:: Exercise ::
Transcribe the records below exactly, from their first line through the line containing "Task: Toggle the 固定位置 checkbox". Omit every line after it.

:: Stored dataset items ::
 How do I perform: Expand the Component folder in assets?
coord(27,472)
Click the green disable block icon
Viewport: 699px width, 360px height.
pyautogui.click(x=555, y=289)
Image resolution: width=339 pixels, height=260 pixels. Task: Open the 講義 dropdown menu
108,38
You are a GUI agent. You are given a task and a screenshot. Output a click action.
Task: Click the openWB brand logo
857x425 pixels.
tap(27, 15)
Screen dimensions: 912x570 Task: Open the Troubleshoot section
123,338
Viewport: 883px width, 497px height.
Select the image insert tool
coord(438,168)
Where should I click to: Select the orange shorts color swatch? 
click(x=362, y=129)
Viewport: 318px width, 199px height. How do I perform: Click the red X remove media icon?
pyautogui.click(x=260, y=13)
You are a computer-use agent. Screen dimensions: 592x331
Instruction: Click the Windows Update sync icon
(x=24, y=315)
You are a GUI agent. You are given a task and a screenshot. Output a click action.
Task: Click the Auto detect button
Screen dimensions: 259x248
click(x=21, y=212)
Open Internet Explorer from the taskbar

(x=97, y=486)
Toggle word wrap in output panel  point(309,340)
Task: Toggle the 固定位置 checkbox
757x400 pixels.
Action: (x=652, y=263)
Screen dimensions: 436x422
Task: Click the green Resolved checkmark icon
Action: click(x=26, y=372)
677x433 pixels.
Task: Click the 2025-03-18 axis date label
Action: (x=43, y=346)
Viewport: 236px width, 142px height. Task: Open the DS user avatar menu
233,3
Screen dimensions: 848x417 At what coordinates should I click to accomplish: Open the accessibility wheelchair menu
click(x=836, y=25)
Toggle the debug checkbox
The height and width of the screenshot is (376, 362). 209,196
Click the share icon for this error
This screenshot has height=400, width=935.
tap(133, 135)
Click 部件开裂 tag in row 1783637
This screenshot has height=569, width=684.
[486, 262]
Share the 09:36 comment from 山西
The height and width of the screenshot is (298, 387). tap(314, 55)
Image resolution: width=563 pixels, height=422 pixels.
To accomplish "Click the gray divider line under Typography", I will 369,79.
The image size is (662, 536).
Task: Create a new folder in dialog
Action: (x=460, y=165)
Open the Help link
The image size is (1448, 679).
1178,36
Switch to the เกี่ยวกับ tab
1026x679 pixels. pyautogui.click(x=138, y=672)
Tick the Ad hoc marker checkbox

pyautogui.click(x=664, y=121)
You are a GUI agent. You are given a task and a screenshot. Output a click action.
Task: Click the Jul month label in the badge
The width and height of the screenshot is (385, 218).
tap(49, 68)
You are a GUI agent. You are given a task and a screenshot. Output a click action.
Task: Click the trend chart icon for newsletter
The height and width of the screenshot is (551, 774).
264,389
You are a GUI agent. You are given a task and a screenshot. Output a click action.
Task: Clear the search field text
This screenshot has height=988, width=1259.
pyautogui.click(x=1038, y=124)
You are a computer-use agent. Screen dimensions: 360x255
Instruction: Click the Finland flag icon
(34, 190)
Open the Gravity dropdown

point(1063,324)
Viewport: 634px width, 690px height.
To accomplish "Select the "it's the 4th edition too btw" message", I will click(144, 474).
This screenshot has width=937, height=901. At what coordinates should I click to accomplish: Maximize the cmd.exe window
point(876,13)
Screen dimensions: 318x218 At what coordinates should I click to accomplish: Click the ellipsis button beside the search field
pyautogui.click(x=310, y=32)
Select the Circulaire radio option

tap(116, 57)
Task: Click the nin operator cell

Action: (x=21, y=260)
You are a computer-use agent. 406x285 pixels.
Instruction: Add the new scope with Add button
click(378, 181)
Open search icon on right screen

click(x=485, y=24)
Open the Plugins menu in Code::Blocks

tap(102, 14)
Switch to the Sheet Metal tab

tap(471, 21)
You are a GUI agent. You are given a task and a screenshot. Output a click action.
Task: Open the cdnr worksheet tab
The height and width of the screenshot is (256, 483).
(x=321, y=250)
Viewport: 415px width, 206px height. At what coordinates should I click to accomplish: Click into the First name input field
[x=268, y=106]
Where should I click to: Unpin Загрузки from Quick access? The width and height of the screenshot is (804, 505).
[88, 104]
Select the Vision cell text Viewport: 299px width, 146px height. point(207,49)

:: Written solution ::
 How do I perform: Expand the Component folder in assets?
coord(27,472)
Click the green disable block icon
Viewport: 699px width, 360px height.
pyautogui.click(x=555, y=289)
Image resolution: width=339 pixels, height=260 pixels. Task: Open the 講義 dropdown menu
108,38
You are a GUI agent. You are given a task and a screenshot. Output a click action.
Task: Click the openWB brand logo
857x425 pixels.
tap(27, 15)
Screen dimensions: 912x570 Task: Open the Troubleshoot section
123,338
Viewport: 883px width, 497px height.
Select the image insert tool
coord(438,168)
Where should I click to: Select the orange shorts color swatch? 
click(x=362, y=129)
Viewport: 318px width, 199px height. How do I perform: Click the red X remove media icon?
pyautogui.click(x=260, y=13)
You are a computer-use agent. Screen dimensions: 592x331
Instruction: Click the Windows Update sync icon
(x=24, y=315)
You are a GUI agent. You are given a task and a screenshot. Output a click action.
Task: Click the Auto detect button
Screen dimensions: 259x248
click(x=21, y=212)
Open Internet Explorer from the taskbar

(x=97, y=486)
Toggle word wrap in output panel  point(309,340)
Task: Toggle the 固定位置 checkbox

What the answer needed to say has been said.